The Internet has been a crucial amplifier of all such claims. With pornography and gambling, the Web itself became an irrepressible distribution tool. When it comes to gay marriage, it has accelerated the recognition of a new civil right by serving as an organizing tool and information clearinghouse. More broadly, the freest communications medium the world has ever known has raised expectations of personal liberty.
Politicians will continue to lag, rather than lead, these changes. Republicans face a risk in resisting the new realities. If the GOP remains the party of prohibition, it will increasingly alienate libertarian leaners and the young. Democrats face a different danger in embracing cultural transformations too eagerly.
I believe that Weisberg is correct in his analysis. The question, therefore, then becomes one of when will the forces of reaction and old ways of thinking will be overcome or die out?


Julián said...


Me alegra de que haya Americanos tan maduros como Tú que sean consecuentes, lógicos y racionales acerca de que las drogas no son intrinsicamente malas: la adicción a las drogas depende de la saluda mental y de personalidad de cada cual.

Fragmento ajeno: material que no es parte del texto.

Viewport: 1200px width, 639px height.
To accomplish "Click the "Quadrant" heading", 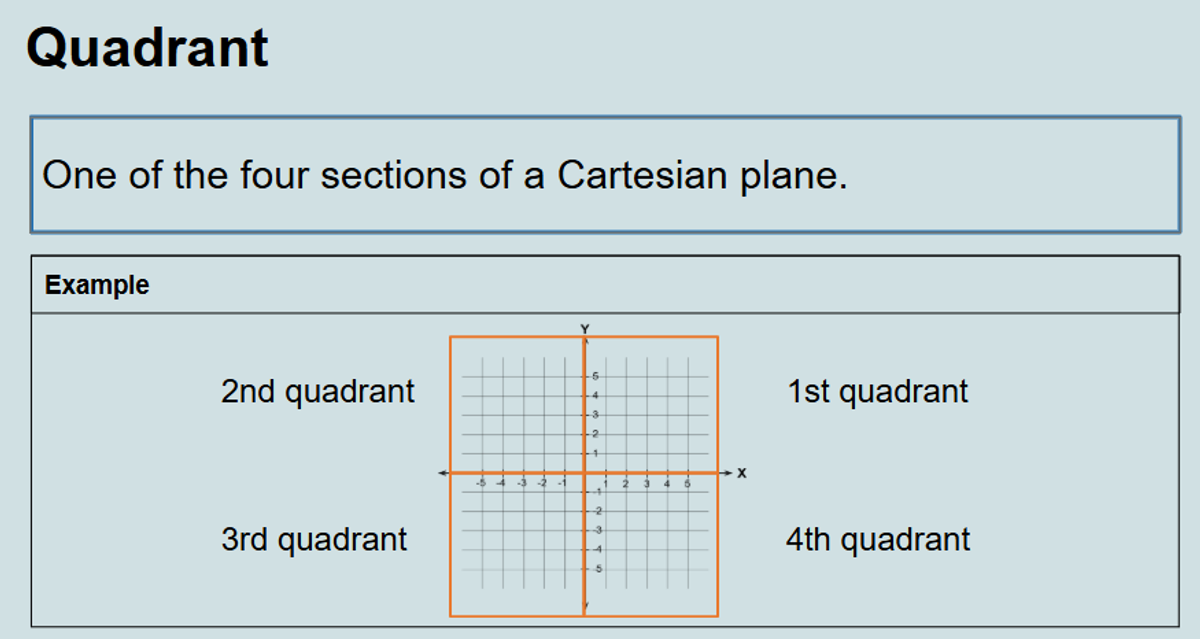I will pyautogui.click(x=147, y=48).
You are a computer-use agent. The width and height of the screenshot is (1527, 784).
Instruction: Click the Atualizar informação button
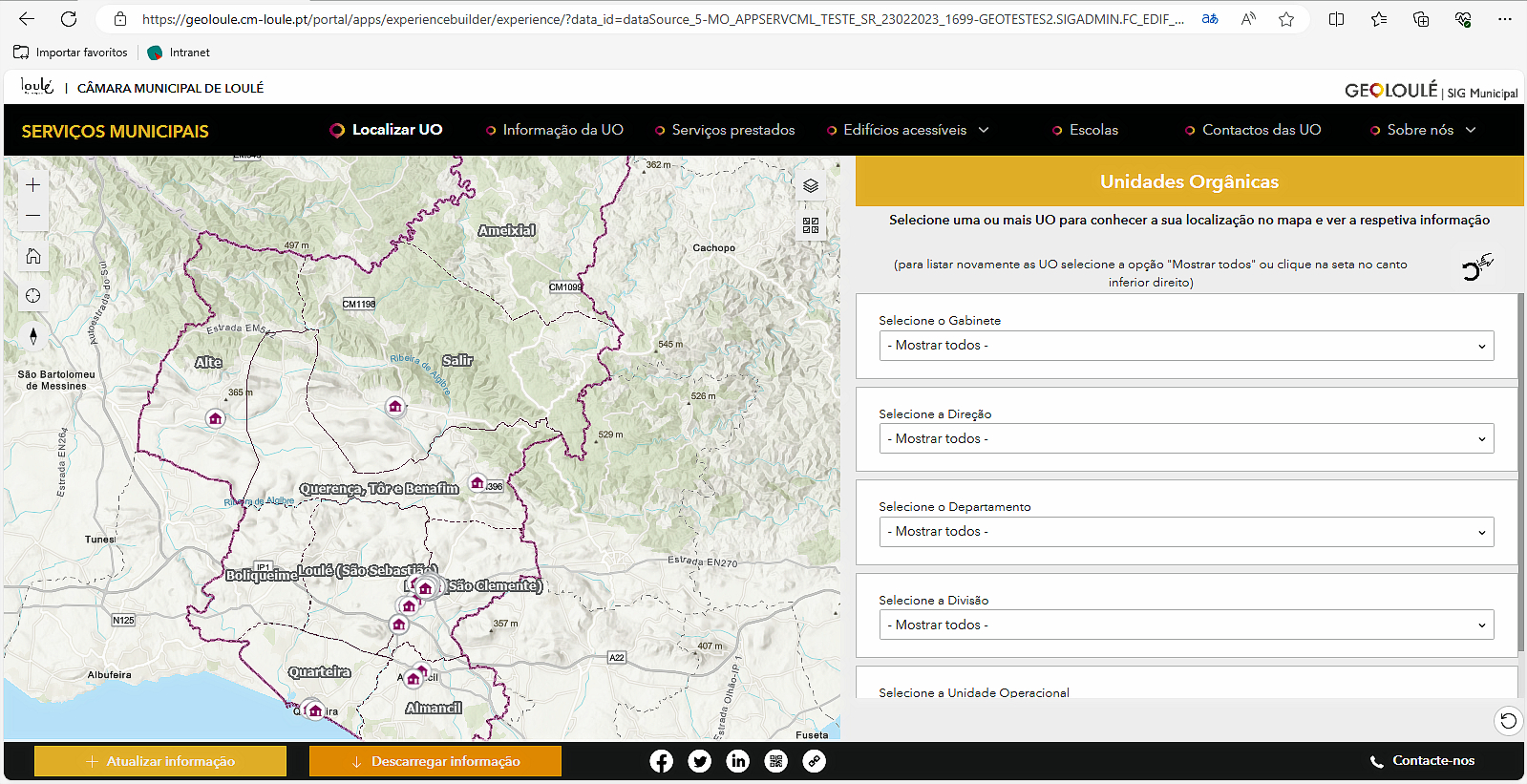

Aunque yo no consumo drogas, me parece totalmente absurdo invertir miles de millones de dólares como lo hace tu gobierno, en la famosa "lucha contra las drogas" que causa más males que bien alguno (especialmente en mi país Colombia, en donde se violan sistemáticamente los derechos humanos en nombre de "la lucha contra el narcotráfico)

Yo no quiero parecer anti-americano, porque no puedo juzgar a 300 millones de habitantes, pero me alegra saber que poco a poco y muy lentamente, empieza a despertar entre tu gente el sentido común en algunos temas espinosos (matrimonio gay, la legalización de algunas drogas).

Es como aquí en España, en donde el consumo de drogas es algo asumido por la sociedad, y en donde los crímenes por narcotráfico son bajisimos, aquí incluso la familia ayuda con dinero a sus hijos adictos para eviar que caigan en en la delincuencia (no es algo digno de contar, pero al menos muy pocos adictos se dedican al crímen). Fumar hachis es practicamente legal en cualquier sitio, y los Españoles no creen que el mundo se vaya a acabar si alguien fuma marihuana o hachis.

Julián said...

y otra cosa que no soy capáz de entender de tu país es esta extraña actitud:

*Los Americanos son gente muy madura y responsable que no necesita que el gobierno les diga lo que tienen que hacer: sanidad privada, bajos impuestos, pocas o ninguna regulación alimentaria, ambiental, financiera etc.

*Los europeos son infantiles, inmaduros, y adolescentes porque tienen el mal llamado "nanny state"

Pero entonces, por qué hay tanto recelo en la sociedad Americana hacia al sexo?, que los adultos no son responsables de su cuerpo y genitales?, en dónde queda el discurso de que el gobierno no debe entrometerse en la vida de los ciudadanos?, por qué la moral si debe ser regulada y no así el medio ambiente?, qué es mas peligroso para la sociedad, respirar aire contaminado lleno de amianto o tener sexo con alguien de mi mismo sexo?, por que ese odio al erotismo (no confundir con pornografía) y al nudismo?

Si somos adultos maduros y responsables como para cuidar de nosotros mismos sin ayuda del gobierno, entonces por pura lógica y sentido común, también somos responsables de nuestro cuerpo y genitales.